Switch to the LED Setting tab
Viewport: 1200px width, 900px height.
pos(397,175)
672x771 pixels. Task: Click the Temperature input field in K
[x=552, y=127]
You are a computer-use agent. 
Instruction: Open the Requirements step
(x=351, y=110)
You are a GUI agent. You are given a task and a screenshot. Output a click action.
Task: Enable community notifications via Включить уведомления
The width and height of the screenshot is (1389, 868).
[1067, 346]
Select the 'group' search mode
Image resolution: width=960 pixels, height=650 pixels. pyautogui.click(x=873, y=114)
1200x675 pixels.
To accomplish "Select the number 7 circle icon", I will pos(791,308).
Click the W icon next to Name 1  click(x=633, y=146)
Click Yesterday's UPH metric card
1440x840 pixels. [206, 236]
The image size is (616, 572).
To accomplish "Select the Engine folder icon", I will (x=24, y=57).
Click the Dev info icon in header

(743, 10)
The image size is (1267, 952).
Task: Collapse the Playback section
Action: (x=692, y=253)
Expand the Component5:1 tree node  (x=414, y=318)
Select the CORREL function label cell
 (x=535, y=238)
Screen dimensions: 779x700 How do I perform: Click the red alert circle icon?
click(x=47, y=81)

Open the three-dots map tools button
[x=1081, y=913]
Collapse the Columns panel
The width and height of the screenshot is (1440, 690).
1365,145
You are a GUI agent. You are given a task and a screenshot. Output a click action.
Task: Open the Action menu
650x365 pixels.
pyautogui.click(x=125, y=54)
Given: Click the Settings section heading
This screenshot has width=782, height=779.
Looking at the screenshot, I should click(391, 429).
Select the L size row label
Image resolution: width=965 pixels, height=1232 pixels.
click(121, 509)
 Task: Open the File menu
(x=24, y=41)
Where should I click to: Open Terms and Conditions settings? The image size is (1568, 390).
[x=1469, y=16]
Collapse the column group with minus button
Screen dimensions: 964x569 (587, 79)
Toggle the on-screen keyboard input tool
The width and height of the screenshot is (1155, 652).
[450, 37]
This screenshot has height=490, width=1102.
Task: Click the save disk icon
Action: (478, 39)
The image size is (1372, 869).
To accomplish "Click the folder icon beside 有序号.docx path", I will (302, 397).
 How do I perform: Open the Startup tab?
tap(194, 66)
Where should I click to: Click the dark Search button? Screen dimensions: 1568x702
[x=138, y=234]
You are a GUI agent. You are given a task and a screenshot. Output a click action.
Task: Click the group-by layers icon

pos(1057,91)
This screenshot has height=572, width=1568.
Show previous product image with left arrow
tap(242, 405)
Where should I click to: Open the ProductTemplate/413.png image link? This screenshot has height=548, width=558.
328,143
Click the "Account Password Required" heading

====

For each line of the material that contains the word "heading", make a copy.

* Completed exercise:
Given: Click the Settings section heading
Click the "Account Password Required" heading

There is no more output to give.